Unionsrechtlicher Effektivitätsgrundsatz und Rechtsfolgen

Die Beurteilung des OLG München stützt sich auch auf den unionsrechtlichen Effektivitätsgrundsatz, wonach das Recht der Europäischen Union eine wirksame Durchsetzung von Schadensersatzansprüchen gewährleisten muss. Das Gericht sah keine Notwendigkeit, diese Frage dem EuGH vorzulegen, da es die eigene Auslegung als im Einklang mit dem Unionsrecht stehend betrachtete.

Das Urteil hat erhebliche Konsequenzen für die beteiligten Aktionäre. Als Insolvenzforderungen nach § 38 InsO können ihre Ansprüche zumindest anteilig bei der Verteilung der Insolvenzmasse berücksichtigt werden. Dies ist insbesondere deshalb bedeutsam, weil nachrangige Forderungen gemäß § 39 InsO in der Praxis kaum Aussicht auf eine Befriedigung haben. Eine Einordnung der Aktionärsforderungen in den sogenannten „Nach-Nachrang“ gemäß § 199 S. 2 InsO, wie vom Insolvenzverwalter zunächst argumentiert, wurde vom OLG München ausdrücklich abgelehnt. Das Gericht wies darauf hin, dass eine solche Einordnung zu Ungereimtheiten und Widersprüchen führen würde. Ferner lehnte das Gericht eine analoge Anwendung von § 39 Abs. 1 Nr. 5 InsO ab. Diese Vorschrift betrifft Rückzahlungsansprüche aus Gesellschafterdarlehen, doch das OLG München stellte klar, dass der Erwerb von Aktien auf dem Sekundärmarkt keine Finanzierungswirkung für die Gesellschaft hat und daher nicht unter diese Regelung fällt.

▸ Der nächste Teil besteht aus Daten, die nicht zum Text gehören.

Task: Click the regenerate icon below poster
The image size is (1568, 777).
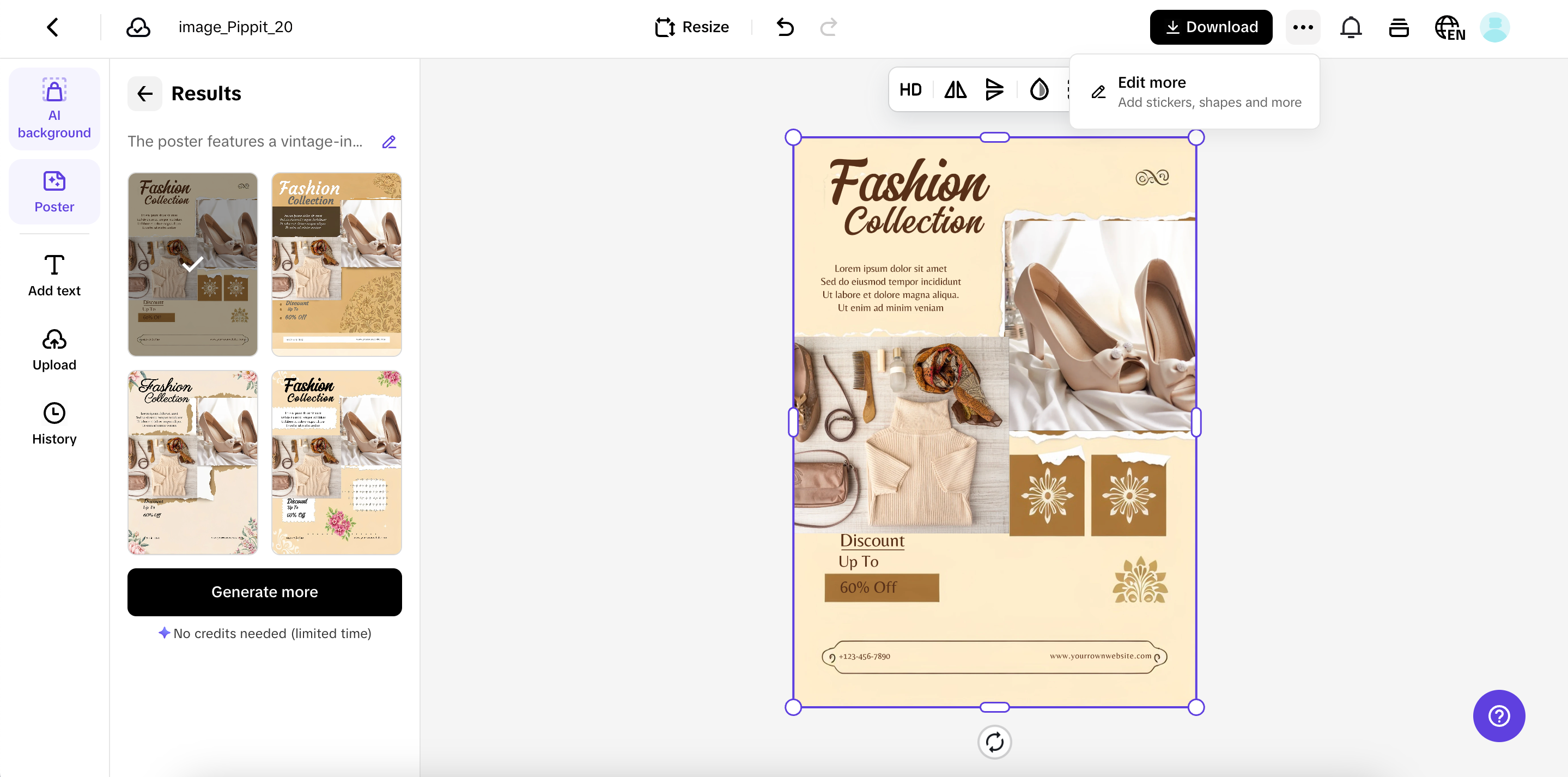Action: pyautogui.click(x=994, y=742)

Aussicht auf BGH-Entscheidung und Bedeutung für zukünftige Fälle

Der Insolvenzverwalter hat angekündigt, das Zwischenurteil des OLG München im Wege der Revision durch den Bundesgerichtshof (BGH) überprüfen zu lassen. Es bleibt abzuwarten, ob der BGH die Entscheidung des OLG München bestätigt oder zu einer abweichenden Rechtsauffassung gelangt. Eine endgültige Klärung dieser Rechtsfrage wird frühestens im kommenden Jahr erwartet.

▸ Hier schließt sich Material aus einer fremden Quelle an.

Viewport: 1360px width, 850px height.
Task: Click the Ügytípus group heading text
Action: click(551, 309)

Das Zwischenurteil des OLG München schafft für die betroffenen Aktionäre der Wirecard AG und künftige vergleichbare Fälle eine wichtige Rechtsklarheit. Die Frage, ob Schadensersatzansprüche getäuschter Anleger als Insolvenzforderungen gemäß § 38 InsO gelten, wird damit erstmals höchstrichterlich geklärt. Sollte der BGH die Entscheidung des OLG München bestätigen, wird dies die Position von Anlegern in Insolvenzverfahren erheblich stärken.